* Task to carry out
Nothing in the data may be altered; copy it all exactly.

(Dataset records begins)

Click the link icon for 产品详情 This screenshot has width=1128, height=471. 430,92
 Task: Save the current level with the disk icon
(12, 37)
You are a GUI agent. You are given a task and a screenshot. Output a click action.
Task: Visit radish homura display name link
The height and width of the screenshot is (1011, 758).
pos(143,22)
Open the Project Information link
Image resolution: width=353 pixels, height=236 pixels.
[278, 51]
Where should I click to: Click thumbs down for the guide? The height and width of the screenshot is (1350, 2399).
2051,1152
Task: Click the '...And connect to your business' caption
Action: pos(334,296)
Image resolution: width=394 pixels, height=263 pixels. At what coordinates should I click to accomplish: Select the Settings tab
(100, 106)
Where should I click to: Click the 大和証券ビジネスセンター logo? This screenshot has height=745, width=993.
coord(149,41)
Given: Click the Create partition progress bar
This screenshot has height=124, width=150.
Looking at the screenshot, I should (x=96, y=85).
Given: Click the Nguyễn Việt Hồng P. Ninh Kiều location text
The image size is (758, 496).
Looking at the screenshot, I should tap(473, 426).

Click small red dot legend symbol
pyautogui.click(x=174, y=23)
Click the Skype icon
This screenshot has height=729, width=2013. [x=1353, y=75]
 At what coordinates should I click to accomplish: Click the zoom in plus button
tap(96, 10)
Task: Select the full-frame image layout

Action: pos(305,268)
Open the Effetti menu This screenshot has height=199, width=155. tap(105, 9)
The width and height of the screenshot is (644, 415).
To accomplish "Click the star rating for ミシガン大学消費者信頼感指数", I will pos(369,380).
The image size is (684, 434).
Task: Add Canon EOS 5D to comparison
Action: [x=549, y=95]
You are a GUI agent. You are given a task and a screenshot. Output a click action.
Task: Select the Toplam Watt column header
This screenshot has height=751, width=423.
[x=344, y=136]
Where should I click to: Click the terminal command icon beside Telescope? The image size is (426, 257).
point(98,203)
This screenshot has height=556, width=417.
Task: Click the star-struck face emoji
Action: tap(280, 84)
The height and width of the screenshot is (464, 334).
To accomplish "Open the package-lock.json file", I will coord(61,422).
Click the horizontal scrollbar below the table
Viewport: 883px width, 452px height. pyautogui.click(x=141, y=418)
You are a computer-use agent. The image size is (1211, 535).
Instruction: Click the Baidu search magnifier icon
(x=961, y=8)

(Dataset records ends)

* Output for this task
Click the link icon for 产品详情 This screenshot has width=1128, height=471. 430,92
 Task: Save the current level with the disk icon
(12, 37)
You are a GUI agent. You are given a task and a screenshot. Output a click action.
Task: Visit radish homura display name link
The height and width of the screenshot is (1011, 758).
pos(143,22)
Open the Project Information link
Image resolution: width=353 pixels, height=236 pixels.
[278, 51]
Where should I click to: Click thumbs down for the guide? The height and width of the screenshot is (1350, 2399).
2051,1152
Task: Click the '...And connect to your business' caption
Action: pos(334,296)
Image resolution: width=394 pixels, height=263 pixels. At what coordinates should I click to accomplish: Select the Settings tab
(100, 106)
Where should I click to: Click the 大和証券ビジネスセンター logo? This screenshot has height=745, width=993.
coord(149,41)
Given: Click the Create partition progress bar
This screenshot has height=124, width=150.
Looking at the screenshot, I should (x=96, y=85).
Given: Click the Nguyễn Việt Hồng P. Ninh Kiều location text
The image size is (758, 496).
Looking at the screenshot, I should tap(473, 426).

Click small red dot legend symbol
pyautogui.click(x=174, y=23)
Click the Skype icon
This screenshot has height=729, width=2013. [x=1353, y=75]
 At what coordinates should I click to accomplish: Click the zoom in plus button
tap(96, 10)
Task: Select the full-frame image layout

Action: pos(305,268)
Open the Effetti menu This screenshot has height=199, width=155. tap(105, 9)
The width and height of the screenshot is (644, 415).
To accomplish "Click the star rating for ミシガン大学消費者信頼感指数", I will pos(369,380).
The image size is (684, 434).
Task: Add Canon EOS 5D to comparison
Action: [x=549, y=95]
You are a GUI agent. You are given a task and a screenshot. Output a click action.
Task: Select the Toplam Watt column header
This screenshot has height=751, width=423.
[x=344, y=136]
Where should I click to: Click the terminal command icon beside Telescope? The image size is (426, 257).
point(98,203)
This screenshot has height=556, width=417.
Task: Click the star-struck face emoji
Action: tap(280, 84)
The height and width of the screenshot is (464, 334).
To accomplish "Open the package-lock.json file", I will coord(61,422).
Click the horizontal scrollbar below the table
Viewport: 883px width, 452px height. pyautogui.click(x=141, y=418)
You are a computer-use agent. The image size is (1211, 535).
Instruction: Click the Baidu search magnifier icon
(x=961, y=8)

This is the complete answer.